Она размахнулась, чтобы выбить ударом кулака окно кареты, но Густав, уже освоившийся в темноте, заметил ее движение и успел поймать ее за кисти рук.
— Бога ради, не волнуйтесь! — с мольбой в голосе сказал он. — Вам ровно ничего не грозит! Как могли вы подумать, будто я способен на предательство, на засаду ради удовлетворения низменной страсти? Нет, Адель, нет, дорогая! Только поговорить хотел я с вами! Я хотел лишь попытаться разрешить свои сомнения, которые тяжелым гнетом навалились мне на сердце. Мне пришлось пуститься на несколько экстраординарный способ, но я не мог отложить этот разговор, а где же было мне увидеться с вами? Я не хотел подвергать ни себя, ни вас излишним нареканиям и потому предпочел этот путь. Но, если вы не хотите облегчить мои страдания и намерены по-прежнему оставаться в упрямом, молчаливом озлоблении, если вы не хотите отвечать мне, то — клянусь вам! — это будет моей последней попыткой. Никогда больше не подойду я к вам, никогда не заговорю с вами о прошлом и буду молчаливо доживать свою безрадостную жизнь… Хотите этого? Вот я выпускаю ваши руки! Вы свободны. Там висит конец сонетки, дерните за него, и кучер сейчас же остановит лошадей!
Адель чувствовала, что Густав находится на высшей степени нервного напряжения. Перетягивать струны было бы очень опасно.
— Прежде всего, куда вы меня везете? — сухо спросила она.
— Но… никуда собственно. Я просто хотел поговорить с вами в карете, где нас никто не может подслушать или подглядеть.
— Но о чем же нам говорить, ваше величество? — с горечью возразила Адель. — Разве между нами не все сказано? Разве не постановили мы безапелляционного приговора над «распутной Гюс»? Вспомните последние строки вашего письма ко мне, государь! О, я наизусть помню его; ударами хлыста горят в моей душе его фразы! «Я не жду от вас ответа! Он не нужен — о чем нам говорить, что нам выяснять?» Правда, я все же ответила вам, но этим тема была уже окончательно исчерпана… Ваше величество! Я понимаю, полнота власти приучает монархов быть капризными! Но неужели ничто не может тронуть вас? Неужели страдания оскорбленной женской души так ничтожны в ваших глазах? То вам ничего не надо выяснять, то необходимо что-то выяснить! Полно, ваше величество! Неужели для вас ничего не свято?
— Но вы не хотите предположить, что, быть может, именно ваш ответ пробудил во мне сомнения, прав ли я был; что эти сомнения все время не давали мне покоя, что под влиянием последних событий они еще более обострились. Да, вы правы, Адель, полнота власти приучает монархов быть капризными, даже больше — быть бессердечными. Вы — тоже монархиня… королева искусства, королева красоты, перед которой склоняется весь мир.
— И которая не смогла урвать для себя от жизни хоть одну минуту счастья! — страдальчески сказала Адель, безнадежно опуская руки.

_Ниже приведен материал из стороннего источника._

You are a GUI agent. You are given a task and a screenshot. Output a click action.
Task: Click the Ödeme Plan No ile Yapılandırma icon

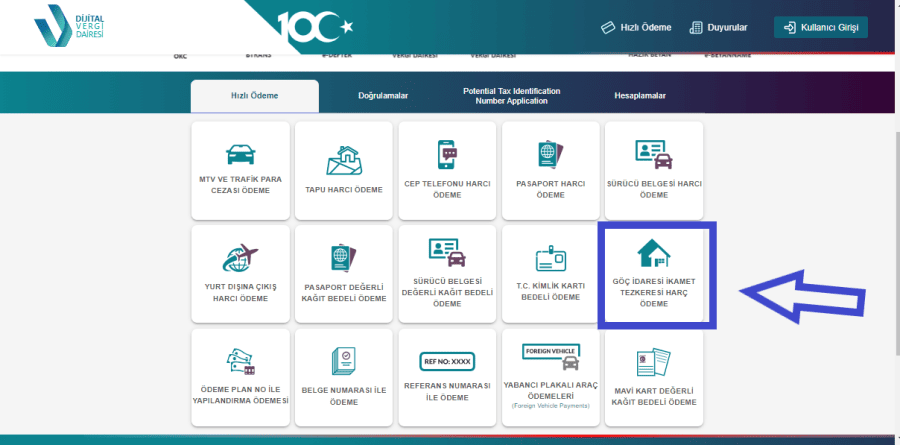point(241,362)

Густав схватил и страстно пожал их.
— Но ты сама гонишь его прочь! — воскликнул король, сбиваясь на сердечное «ты». — Вот я стою с мучительной тревогой перед твоей загадочной душой, всеми силами стараюсь разгадать ее, а ты лишь обиженно морщишь лоб и упрямо надуваешь губки. А ведь я с такой мольбой спрашиваю тебя: «Девушка! Кто — ты?»

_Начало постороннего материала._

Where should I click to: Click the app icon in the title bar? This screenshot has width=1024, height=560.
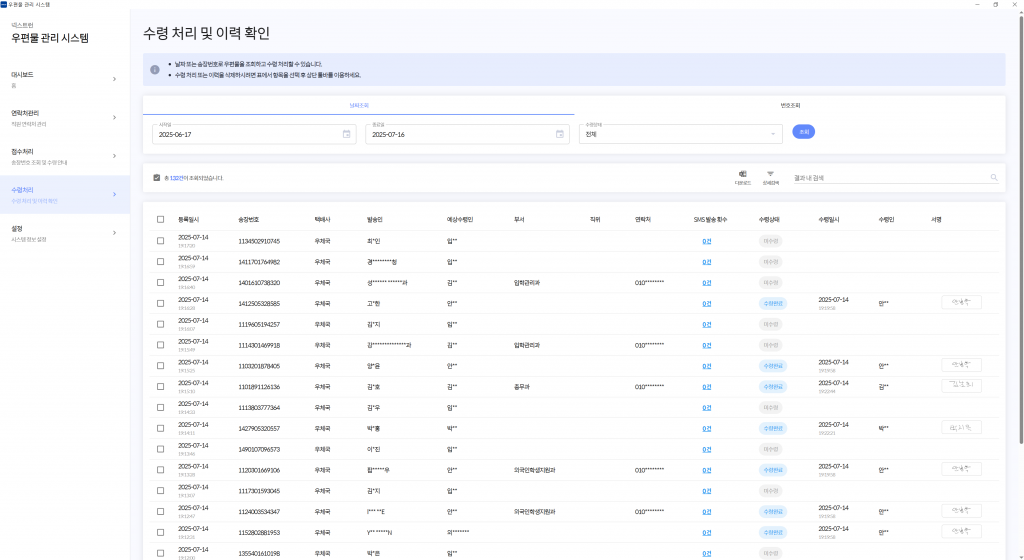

— Иначе говоря, вы требуете от меня оправданий, ваше величество? Никогда не унижусь я до этого! Если человек любит меня действительно, пусть любит и берет такой, какая я есть. Разве требую я, например, отчета в вашем прошлом? Разве я спрашиваю вас, почему вы не остались чистым в ожидании девицы Гюс? Полно! В тот самый миг, когда Иван и Марья обмениваются признаниями, в тот самый миг, когда они сплетаются в первом любовном объятии, все прошлое умирает, и, что бы ни было в этом прошлом, оба они возрождаются чистыми и невинными для новой жизни. Вот как я понимаю любовь! Вы скажете, что в данном случае этим Иваном является его величество Густав III? Ну, так я отвечу вам, что в делах чувства я не признаю ни королей, ни королевской воли!